Today's NY Sun has a profile of John Catsimatidis, our client for over twenty five years; and Grace Rauh's piece captures what's most compelling about his potential run for the city's top job. As his campaign guru Rob Ryan explains: "Mike Bloomberg is Wall Street and John is Main Street," Mr. Ryan said, repeating a line that could become a refrain in the coming year. "He came up in the streets of this city and he understands, he understands, why the Korean greengrocer is here, why the cab driver from India is here, why the guy from Central America is here or Africa or the Caribbean. He understands them. And their dreams are his dreams because he has lived them."
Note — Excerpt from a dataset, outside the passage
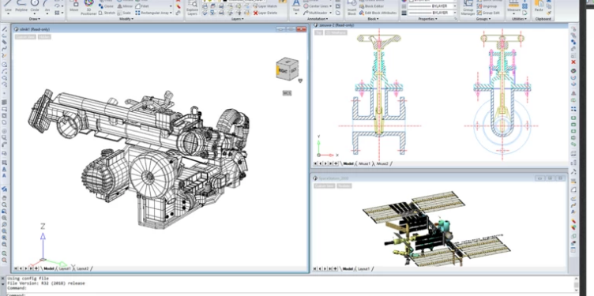Screen dimensions: 594x296
Task: Switch to Layout1 tab in silnik1 window
Action: coord(65,268)
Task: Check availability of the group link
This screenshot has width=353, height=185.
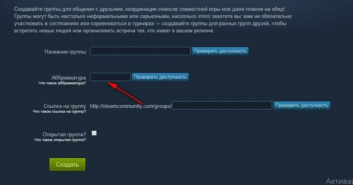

Which is exactly why, by experience and temperament, Catsimatidis would be a better mayor than Bloomberg-he understands average folks and empathizes with what they're going through; he has none of mayor Mike's arrogance and callous disregard for the "little people." John would never say, as Bloomberg did, that the loss of $250 million from the cash registers of the city's bodegas was, "a minor economic issue."
And yet he understands finance, and can move easily in the highest circles as well; someone who is comfortable in any number of settings, and who has few airs about him: "I can have dinner at the diner in Astoria or I can have dinner at the White House," Mr. Catsimatidis, the chairman and CEO of the Red Apple Group, said, sitting to the left of his adviser at a long table at his company's headquarters in Manhattan. "To me, it's irrelative. I'm comfortable in both worlds."
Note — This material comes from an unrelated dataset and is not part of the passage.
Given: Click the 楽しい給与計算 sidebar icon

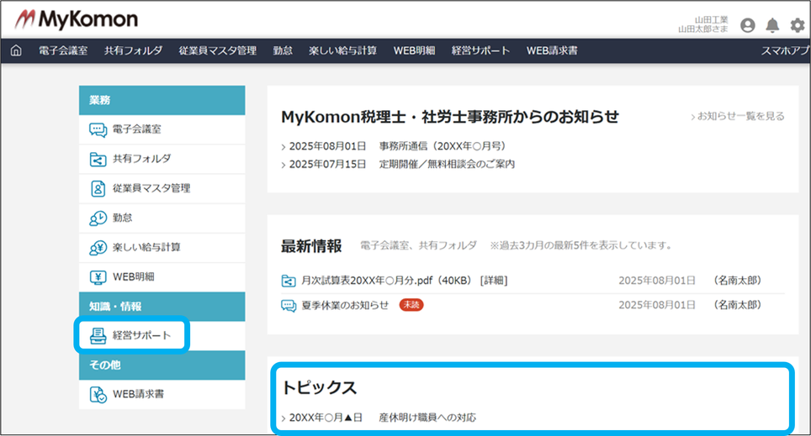Looking at the screenshot, I should tap(98, 247).
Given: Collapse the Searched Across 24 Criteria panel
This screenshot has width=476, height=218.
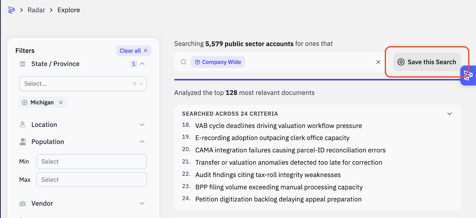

That being said, it is also true that John needs to get up to speed on some of the city's major issues-something that Bloomberg did well and John will also when it's necessary. But being Professor Catsimatidis is not his goal, and having some issue geek as mayor is no substitute for leadership. Leadership is all about temperament and judgment, and Catsimatidis has just that.
He also is someone who understands what it's like make payroll in a neighborhood business; he's not from the rarefied atmosphere of corporate finance that sees people as meaningless numbers (Hedge Fund Doctoroff comes to mind). And he's unlikely to be blase about raising your taxes as Mayor Mike has been; "What I'm going to say to taxpayers is, 'Who do you want watching your money?'" he said. "I can't fix what was done 10 years ago or 20 years ago, but under my watch, I'm going to be watching your money and taxpayers are going to get a good deal."
What's clear here, is that if John Catsimatidis runs for mayor he's going to be a force to reckon with; and given the current field he shouldn't be underestimated.